Our first car was a red 1979 Plymouth Champ that Sarah bought from her brother in 1987. He had hit a deer and replaced a fender, possibly the windshield, but the rebadged Mitsubishi Mirage was known for its reliability. After we towed a U-Haul trailer to Los Angeles, the suspension swayed when we took corners a bit too tightly. It needed several new clutch cables, and the engine caught fire once. After minor repairs, we continued to drive it for seven more years. Eventually, the engine seals gave out, and smelly blue smoke trailed us everywhere we went. At first, we outran the cloud well enough to avoid poisoning ourselves and kept the oil and antifreeze topped up, but when we moved to Seattle and had slightly better jobs, we asked a mechanic for a professional opinion.
Like getting advice from a doctor about an annoying symptom I’ve dragged out for weeks, months, or years, the mechanic examined the fifteen-year-old car and said it was time to consider finding a new one.
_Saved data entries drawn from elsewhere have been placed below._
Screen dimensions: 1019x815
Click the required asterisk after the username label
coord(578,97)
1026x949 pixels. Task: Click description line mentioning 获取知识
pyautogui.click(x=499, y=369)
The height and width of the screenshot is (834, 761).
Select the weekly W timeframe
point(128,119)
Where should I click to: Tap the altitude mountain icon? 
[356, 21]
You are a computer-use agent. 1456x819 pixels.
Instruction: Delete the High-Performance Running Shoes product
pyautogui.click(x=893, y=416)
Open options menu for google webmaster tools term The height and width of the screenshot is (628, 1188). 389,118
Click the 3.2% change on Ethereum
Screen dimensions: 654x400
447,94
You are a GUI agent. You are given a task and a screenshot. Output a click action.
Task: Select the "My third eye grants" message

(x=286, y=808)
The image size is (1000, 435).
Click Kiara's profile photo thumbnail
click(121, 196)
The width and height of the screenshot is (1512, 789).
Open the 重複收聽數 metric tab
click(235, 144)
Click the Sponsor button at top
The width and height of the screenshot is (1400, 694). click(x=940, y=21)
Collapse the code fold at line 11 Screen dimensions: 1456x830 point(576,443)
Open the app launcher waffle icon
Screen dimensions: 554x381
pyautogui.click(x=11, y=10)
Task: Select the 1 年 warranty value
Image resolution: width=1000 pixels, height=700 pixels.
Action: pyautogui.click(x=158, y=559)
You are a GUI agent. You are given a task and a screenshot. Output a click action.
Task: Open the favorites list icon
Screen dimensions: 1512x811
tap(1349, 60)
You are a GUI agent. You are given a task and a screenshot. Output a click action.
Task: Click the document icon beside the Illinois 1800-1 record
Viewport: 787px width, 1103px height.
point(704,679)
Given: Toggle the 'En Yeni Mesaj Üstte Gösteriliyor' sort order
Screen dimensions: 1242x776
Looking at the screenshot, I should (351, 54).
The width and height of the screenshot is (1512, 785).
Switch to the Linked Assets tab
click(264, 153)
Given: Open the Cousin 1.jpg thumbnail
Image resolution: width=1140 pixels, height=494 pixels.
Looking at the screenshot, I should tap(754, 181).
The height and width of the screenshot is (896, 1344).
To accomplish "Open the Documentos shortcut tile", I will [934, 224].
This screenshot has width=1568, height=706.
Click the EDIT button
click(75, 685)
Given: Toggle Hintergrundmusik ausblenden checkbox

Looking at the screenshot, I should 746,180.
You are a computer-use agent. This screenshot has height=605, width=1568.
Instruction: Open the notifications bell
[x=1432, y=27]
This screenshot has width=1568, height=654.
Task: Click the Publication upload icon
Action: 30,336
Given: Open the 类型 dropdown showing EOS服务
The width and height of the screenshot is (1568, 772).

We could replace the suspension and seals, but it would cost more than it was worth. Fortunately, most doctors I’ve seen so far haven’t delivered such dire news. That is, if you don’t count transitioning as a costly repair. More accurately, it’s been a series of costly repairs, including medications, several surgeries, and a new wardrobe.
For now, everything in my body and the other machines that accompany it tick along predictably. Nutrition, exercise, and regular check-ups with my doctor keep me running as smoothly as can be expected of a machine at the end of its sixth decade.[v] The microwave and I have a running bet on who will outlast the other. Either way, Sarah isn’t planning to replace either of us if we go before her.
Any thoughts? How are you doing? I’d love to chat…
[i] Radioiodine stays in the system for a few days—the friend looking after Kitty had undergone it herself.
[ii] Presbyopia is age-related stiffening of the lens, making it harder for us to focus on nearby objects. It comes from the Greek for “old sight.”
[iii] I measured its wattage, and it draws 900 watts, where it had once been rated at 1320.
[iv] There’s some evidence of neurogenesis in the adult human brain, but to a limited extent. We can’t grow back parts of our brain that have died as a result of stroke or injury.
[v] When Paul McCartney and Neil Young were twenty-four, they wrote songs reflecting on age. Neil wrote his, Old Man, when he met the caretaker of the ranch he bought. Paul McCartney began writing the melody to his song, When I’m Sixty Four, when he was fourteen and finished the lyrics with John Lennon, ten years later, when his father was sixty-four.